Problem description:
Answer these from the passage about Whangamōmona:
1. What job did James Wright once hold?
2. How old was Dad when he finally got into the bar at the hotel?
3. What animal was using the bent piece of corrugated iron as a shelter?

───── Source document

On this trip to Taranaki, Dad also planned on taking us to Whangamōmona – home of his forebear, James Wright, a one-time household guard to Queen Victoria. He’d owned some of the steep and rugged land that overlooked the town, but eventually sold it on and retired, having too many sons to split the land into reasonably sized blocks for each of them to farm.
The day Dad drove us there, I knew I had arrived somewhere significant. State Highway 43 snaked its way through hills studded with kahikatea and mānuka, growing steeper and more rugged the further in we went. Misty clouds hung among the trees of the higher slopes.
While the trip there is worthy of its own story, the town held me captivated. It still does.
The main feature is the hotel, dubbed the ‘Whanga’. Being too young, we never went into the pub on that first journey. In fact, my father was 65 by the time he finally made it into the bar; as a teenager, when he lived with his cousin in the town, he’d been disallowed from entering. On that day, we just stared through the windows.
Standing in the main street, across from the old McCluggage store, we heard the muted cheering of a local rugby match. This was immediately overshadowed by the sudden roaring of a bull, echoing through the valley. I felt anxious at the sound, unsure of where it was coming from, or whether we might find the animal on the loose somewhere close by. We also saw a mangled piece of corrugated iron sitting on the side of the road. It served as a shelter for a small goat that was butting against the tin. I crouched down and looked into the darkness and saw its eyes gleaming back. Dad gave a little laugh and steered us away, back past the pub, towards the rugby ground and the cemetery where his grandfather is buried.
Once at the graveyard, we leaned silently over the fence, hearing the small crowd of supporters in the neighbouring field, the bull still calling intermittently across the valley, punctuated by cackling magpies. The grass was almost covering some of the small headstones. We climbed over the fence and wandered among the markers and wet grass, soaking our trouser bottoms and shoes. In front of some of the older headstones, we searched for any fallen lead letters that we could put back into the stones. As we walked back to the car, the sun shining on one of those classic spring days, I remember thinking how I would definitely come back.

──────────
───── Provided records

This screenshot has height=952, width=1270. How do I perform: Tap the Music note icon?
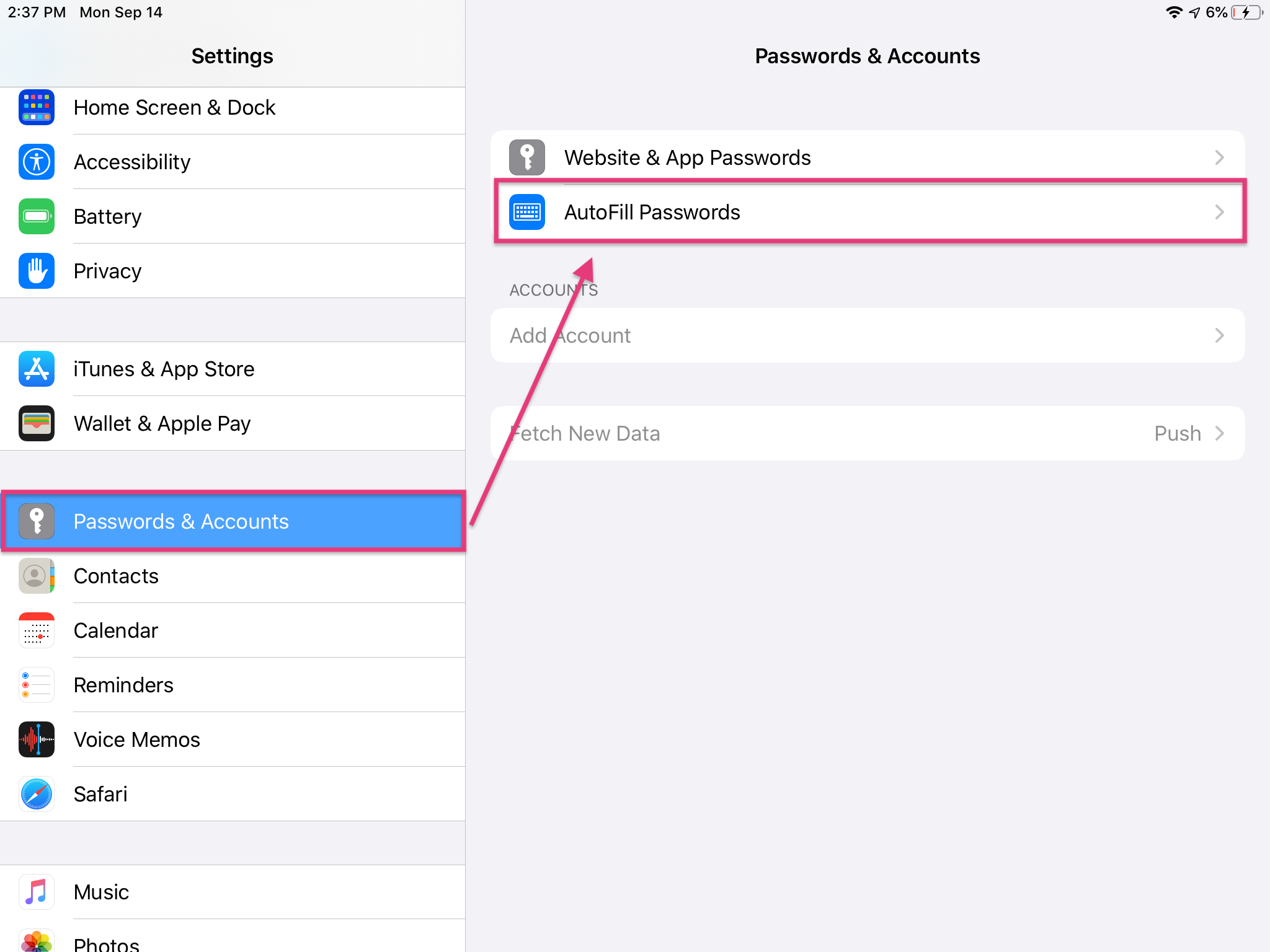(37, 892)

──────────
───── Provided records

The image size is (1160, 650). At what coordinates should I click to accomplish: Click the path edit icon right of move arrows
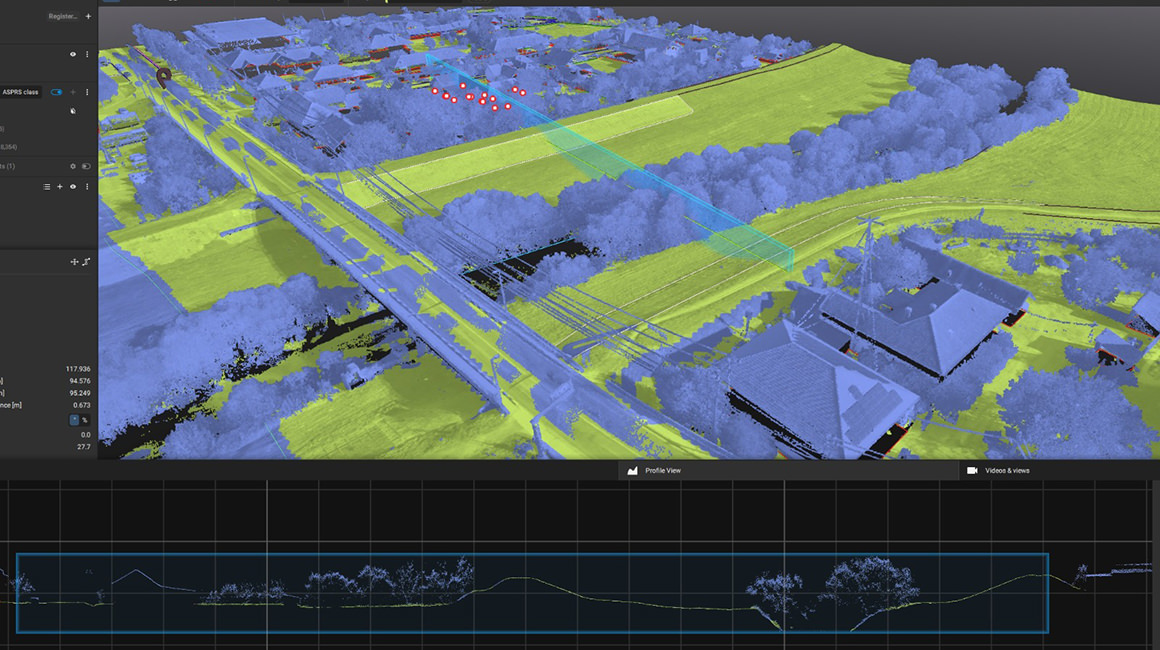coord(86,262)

──────────

Task output:
1. He was a household guard to Queen Victoria.
2. He was 65.
3. A small goat.